Closing as it seems to be fixed since upstream merged their Merge Request !15
Fix release: Kurento 6.9.0
we can still reproduce it, please check below link:
Mail thread: https://groups.google.com/d/topic/kurento/_rf1ANq5Cm8/discussion Related: https://github.com/Kurento/bugtracker/issues/208
Analysis It seems that the crash is happening in the 3rd-party library libnice, during socket access:
Crash occurs because of g_socket_send_message (socket=0x0). For some reason,
g_socket_send_message
is called with NULL socket, so it breaks in line 4255 of glib/gsocket.c.Seems that libnice is famous for having random crashes in socket code. I could find more information about similar issues here and here; in the second link, they mention that some of the crashes were fixed in 2016 with this commit, so I assume that the fix is included in the libnice release version 0.1.14, on Apr 3, 2017.
Kurento uses libnice 0.1.13, so it suffers the bug.
Solution Proposed solution is to update the version of libnice, however this is a big update, and we tried it already in the past but several integration tests broke. Currently, updating libnice to 0.1.14 will break some use cases due to the changes it brings. So updating this library requires careful planning and lots of tests.

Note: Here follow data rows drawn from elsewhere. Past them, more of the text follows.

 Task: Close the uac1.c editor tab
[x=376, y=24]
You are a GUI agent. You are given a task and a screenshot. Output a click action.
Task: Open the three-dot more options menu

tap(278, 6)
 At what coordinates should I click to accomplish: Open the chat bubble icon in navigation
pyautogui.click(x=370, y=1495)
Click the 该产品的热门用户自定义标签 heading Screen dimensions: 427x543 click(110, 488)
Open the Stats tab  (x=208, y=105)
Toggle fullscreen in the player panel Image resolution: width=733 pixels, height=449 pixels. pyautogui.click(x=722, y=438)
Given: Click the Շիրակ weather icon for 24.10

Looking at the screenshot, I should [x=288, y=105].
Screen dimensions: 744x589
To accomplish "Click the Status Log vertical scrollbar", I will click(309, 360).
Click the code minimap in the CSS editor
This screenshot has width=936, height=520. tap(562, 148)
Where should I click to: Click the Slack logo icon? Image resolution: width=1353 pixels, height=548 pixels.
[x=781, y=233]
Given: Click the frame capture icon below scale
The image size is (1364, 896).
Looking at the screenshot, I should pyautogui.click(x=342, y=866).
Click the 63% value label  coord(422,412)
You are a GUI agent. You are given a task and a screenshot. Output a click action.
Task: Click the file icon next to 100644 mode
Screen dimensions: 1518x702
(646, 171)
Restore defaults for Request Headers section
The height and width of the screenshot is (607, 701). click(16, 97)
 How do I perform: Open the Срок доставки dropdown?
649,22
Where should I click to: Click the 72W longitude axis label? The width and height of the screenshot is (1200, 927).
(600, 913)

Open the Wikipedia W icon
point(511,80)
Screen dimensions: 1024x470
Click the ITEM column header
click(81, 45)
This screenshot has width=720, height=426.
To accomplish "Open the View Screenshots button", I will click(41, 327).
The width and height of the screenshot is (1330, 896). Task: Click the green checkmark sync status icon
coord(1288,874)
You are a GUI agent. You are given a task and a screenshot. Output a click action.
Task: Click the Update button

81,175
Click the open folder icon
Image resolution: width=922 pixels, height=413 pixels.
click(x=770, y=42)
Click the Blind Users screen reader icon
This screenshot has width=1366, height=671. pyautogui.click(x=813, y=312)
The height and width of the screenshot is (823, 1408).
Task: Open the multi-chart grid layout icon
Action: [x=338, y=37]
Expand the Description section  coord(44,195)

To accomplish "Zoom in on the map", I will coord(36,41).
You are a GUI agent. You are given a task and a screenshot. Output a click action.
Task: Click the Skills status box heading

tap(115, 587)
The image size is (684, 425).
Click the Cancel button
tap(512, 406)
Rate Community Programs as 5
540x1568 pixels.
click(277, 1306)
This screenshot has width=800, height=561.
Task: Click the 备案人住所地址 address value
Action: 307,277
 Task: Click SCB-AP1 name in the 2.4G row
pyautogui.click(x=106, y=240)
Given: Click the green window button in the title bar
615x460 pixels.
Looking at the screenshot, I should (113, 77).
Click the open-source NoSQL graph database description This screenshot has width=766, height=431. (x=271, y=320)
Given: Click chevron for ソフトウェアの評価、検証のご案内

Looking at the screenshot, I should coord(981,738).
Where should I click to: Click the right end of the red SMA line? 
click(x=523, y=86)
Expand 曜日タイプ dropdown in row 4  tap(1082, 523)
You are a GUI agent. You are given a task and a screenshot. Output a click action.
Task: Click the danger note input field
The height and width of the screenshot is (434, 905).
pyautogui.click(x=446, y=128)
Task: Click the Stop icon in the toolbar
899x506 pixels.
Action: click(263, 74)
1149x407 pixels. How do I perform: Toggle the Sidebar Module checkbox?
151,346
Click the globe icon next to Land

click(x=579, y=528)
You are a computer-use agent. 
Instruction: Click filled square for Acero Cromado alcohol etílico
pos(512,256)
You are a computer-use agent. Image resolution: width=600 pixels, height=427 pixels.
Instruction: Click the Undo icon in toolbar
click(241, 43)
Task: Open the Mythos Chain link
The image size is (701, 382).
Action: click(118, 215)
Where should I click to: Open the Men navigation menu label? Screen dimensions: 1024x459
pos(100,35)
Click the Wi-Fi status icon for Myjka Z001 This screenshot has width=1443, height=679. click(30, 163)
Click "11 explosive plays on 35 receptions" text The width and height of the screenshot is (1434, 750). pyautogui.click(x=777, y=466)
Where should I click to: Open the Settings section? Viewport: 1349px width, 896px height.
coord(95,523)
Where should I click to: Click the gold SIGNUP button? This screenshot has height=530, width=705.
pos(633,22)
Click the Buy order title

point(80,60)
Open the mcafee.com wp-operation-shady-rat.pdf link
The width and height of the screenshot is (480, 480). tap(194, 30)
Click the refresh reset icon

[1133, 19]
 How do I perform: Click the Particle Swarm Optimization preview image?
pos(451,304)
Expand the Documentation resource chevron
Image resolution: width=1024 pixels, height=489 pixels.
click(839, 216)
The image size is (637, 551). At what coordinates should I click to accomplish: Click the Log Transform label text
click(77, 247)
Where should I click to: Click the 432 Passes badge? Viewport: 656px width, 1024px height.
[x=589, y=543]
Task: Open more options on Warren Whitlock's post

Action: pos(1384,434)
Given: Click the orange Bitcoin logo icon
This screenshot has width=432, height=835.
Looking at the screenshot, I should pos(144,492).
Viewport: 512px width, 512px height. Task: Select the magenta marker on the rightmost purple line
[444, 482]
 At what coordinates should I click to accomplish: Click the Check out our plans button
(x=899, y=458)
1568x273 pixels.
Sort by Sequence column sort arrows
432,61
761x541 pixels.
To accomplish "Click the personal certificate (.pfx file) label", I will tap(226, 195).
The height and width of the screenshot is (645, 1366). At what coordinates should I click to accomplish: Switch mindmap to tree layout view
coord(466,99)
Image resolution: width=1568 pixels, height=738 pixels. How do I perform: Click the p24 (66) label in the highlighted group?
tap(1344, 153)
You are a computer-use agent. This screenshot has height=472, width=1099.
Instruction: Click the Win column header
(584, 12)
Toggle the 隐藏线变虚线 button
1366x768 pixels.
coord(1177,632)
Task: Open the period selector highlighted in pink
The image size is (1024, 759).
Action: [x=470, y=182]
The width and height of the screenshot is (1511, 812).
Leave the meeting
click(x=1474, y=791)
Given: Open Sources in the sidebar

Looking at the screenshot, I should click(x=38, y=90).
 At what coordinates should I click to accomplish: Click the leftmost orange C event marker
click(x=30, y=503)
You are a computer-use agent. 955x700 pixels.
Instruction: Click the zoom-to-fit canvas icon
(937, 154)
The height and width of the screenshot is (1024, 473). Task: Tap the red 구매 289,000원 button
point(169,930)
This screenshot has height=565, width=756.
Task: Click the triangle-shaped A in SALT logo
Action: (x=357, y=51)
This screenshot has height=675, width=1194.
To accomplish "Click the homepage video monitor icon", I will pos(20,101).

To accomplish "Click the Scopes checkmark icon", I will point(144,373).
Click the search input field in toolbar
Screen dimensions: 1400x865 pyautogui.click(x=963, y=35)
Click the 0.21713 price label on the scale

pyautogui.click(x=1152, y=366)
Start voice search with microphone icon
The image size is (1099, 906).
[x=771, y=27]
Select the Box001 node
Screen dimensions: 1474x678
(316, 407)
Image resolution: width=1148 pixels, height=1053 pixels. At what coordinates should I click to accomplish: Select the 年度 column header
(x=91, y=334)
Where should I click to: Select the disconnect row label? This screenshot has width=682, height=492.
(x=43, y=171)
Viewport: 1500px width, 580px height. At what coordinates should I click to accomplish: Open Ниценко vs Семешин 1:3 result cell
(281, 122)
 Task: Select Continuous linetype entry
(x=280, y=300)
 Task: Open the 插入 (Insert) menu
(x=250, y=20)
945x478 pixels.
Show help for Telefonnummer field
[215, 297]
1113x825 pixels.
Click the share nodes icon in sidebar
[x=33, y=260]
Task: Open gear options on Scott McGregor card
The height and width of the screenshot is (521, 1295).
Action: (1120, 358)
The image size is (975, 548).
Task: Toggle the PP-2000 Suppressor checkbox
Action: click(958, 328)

Update 2018-08-22 This is a bug in libnice, reported 9 months ago and currently tracked here: libnice issue #33 segfault in g_socket_send_message
We still don't have enough information about the cause of the issue, and have been unable to reproduce it in debugging sessions (as it seems to be a crash that only happens with some amount of load on production servers). As it is, the best option is to show interest in solving that bug in the upstream project's bug tracker. They have all the context and the know-how about libnice's code base and will probably be able to solve the issue.